The announcement came four months after Windows 11 users began reporting widespread system failures affecting the Start Menu, Taskbar, File Explorer, and System Settings. Microsoft officially acknowledged these issues in late November 2025, though problems had persisted through each monthly update from July through October. The timing raises questions about connections between the company's aggressive AI code generation strategy and fundamental operating system stability.

In April 2025, Microsoft CEO Satya Nadella stated that AI was writing between 20% and 30% of the company's code. Chief Technology Officer Kevin Scott indicated expectations for 95% AI-generated code by 2030. By July, core Windows components stopped functioning properly for millions of users.

The technical breakdown

According to Hunt's LinkedIn post, the malfunctions stemmed from complications with XAML components, the framework Microsoft uses for building Windows interfaces. Users reported unresponsive Start Menus, vanishing Taskbars, sluggish File Explorer behavior, and erratic System Settings. IT professionals described hours lost troubleshooting issues that affected daily operations across enterprise environments.

Gartner estimates that software bugs of this magnitude cost global enterprises billions annually in lost productivity. Microsoft recommended temporary fixes including resetting apps or rolling back updates, acknowledging these solutions served as "bandaids." The company promised a December 2025 patch to address the underlying problems, five months after the initial failures.

Social media platforms filled with commentary from software engineers and developers questioning Microsoft's testing capabilities. "Microsoft's push for feature-rich updates seems to be outpacing their testing capabilities," one engineer noted in response to Hunt's post about the rewrite initiative.
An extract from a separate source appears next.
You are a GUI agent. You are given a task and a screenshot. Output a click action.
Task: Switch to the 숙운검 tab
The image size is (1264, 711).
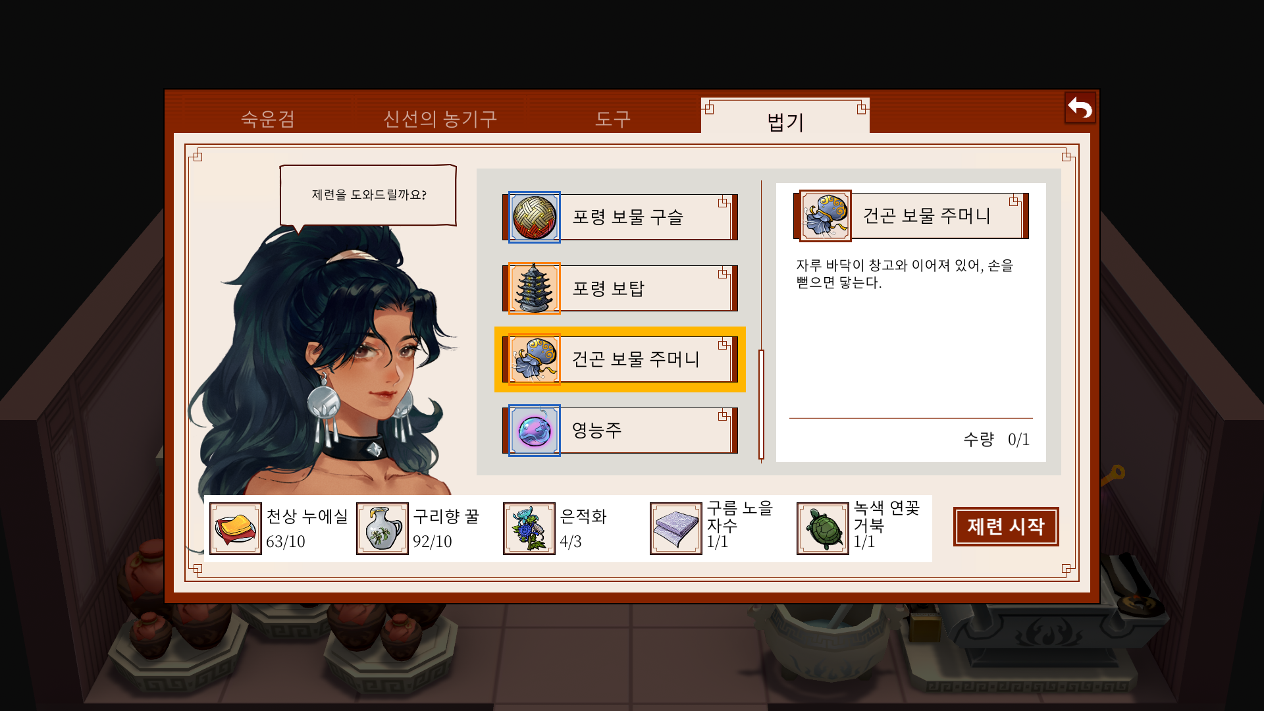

The company's infrastructure creation strategy involves building powerful code processing capabilities. Hunt described an algorithmic infrastructure that creates a scalable graph over source code, combined with AI processing infrastructure that enables application of AI agents guided by algorithms to make code modifications at scale. This core infrastructure already operates on problems such as code understanding.

The Rust conversion plan

Hunt opened a position for a Principal Software Engineer role requiring in-person work in Redmond, Washington. The job posting specifies that critical requirements include at least three years of experience writing systems-level code in Rust, with compiler, database, or operating system implementation experience highly desired.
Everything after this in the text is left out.